How to complete this task :: Please filter the data down to the lines that include the word "computer" and copy them.
Records supplied section start
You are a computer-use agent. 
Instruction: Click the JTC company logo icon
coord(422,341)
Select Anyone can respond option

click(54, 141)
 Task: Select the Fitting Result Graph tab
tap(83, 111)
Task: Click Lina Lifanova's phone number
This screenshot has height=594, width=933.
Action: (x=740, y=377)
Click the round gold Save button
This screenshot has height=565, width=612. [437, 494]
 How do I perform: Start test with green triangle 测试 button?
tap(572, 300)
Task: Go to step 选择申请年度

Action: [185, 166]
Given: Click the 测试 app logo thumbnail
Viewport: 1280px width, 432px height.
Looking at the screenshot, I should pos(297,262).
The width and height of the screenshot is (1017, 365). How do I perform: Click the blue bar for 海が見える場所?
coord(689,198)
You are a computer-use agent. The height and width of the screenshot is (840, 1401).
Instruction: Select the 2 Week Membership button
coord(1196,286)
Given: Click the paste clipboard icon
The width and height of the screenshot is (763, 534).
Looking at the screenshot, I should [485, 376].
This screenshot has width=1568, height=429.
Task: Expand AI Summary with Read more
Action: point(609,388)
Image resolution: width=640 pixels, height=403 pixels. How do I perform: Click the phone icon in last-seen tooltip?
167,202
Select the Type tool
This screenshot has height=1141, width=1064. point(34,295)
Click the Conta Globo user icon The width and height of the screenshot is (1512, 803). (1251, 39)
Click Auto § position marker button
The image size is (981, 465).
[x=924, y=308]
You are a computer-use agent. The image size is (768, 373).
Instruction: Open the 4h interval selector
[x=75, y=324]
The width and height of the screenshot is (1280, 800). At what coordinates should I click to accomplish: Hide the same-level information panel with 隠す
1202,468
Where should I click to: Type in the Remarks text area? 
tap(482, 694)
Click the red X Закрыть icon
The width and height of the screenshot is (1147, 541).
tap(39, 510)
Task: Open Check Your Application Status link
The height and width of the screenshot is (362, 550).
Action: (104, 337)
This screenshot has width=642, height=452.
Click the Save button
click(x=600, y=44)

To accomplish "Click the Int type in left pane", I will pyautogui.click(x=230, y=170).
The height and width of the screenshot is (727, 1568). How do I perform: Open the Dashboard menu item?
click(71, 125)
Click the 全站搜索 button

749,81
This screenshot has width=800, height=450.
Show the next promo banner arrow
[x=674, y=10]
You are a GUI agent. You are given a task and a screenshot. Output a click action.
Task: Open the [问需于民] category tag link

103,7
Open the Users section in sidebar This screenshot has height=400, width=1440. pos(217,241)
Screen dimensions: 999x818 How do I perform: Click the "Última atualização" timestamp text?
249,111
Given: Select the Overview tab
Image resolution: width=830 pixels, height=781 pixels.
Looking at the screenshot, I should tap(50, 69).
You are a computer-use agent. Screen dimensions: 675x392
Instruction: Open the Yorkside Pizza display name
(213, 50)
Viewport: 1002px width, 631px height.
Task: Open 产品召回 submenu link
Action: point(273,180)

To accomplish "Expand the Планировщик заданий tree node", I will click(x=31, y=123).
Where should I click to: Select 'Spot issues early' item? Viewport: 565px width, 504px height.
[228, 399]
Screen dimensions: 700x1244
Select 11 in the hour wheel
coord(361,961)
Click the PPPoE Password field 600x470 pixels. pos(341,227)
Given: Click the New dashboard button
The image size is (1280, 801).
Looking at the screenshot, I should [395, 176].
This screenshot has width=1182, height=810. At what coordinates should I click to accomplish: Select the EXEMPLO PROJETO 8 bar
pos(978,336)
Records supplied section end
Response to this exercise ::
You are a computer-use agent. 
You are a computer-use agent. The height and width of the screenshot is (840, 1401).
You are a computer-use agent. The image size is (768, 373).
You are a computer-use agent. Screen dimensions: 675x392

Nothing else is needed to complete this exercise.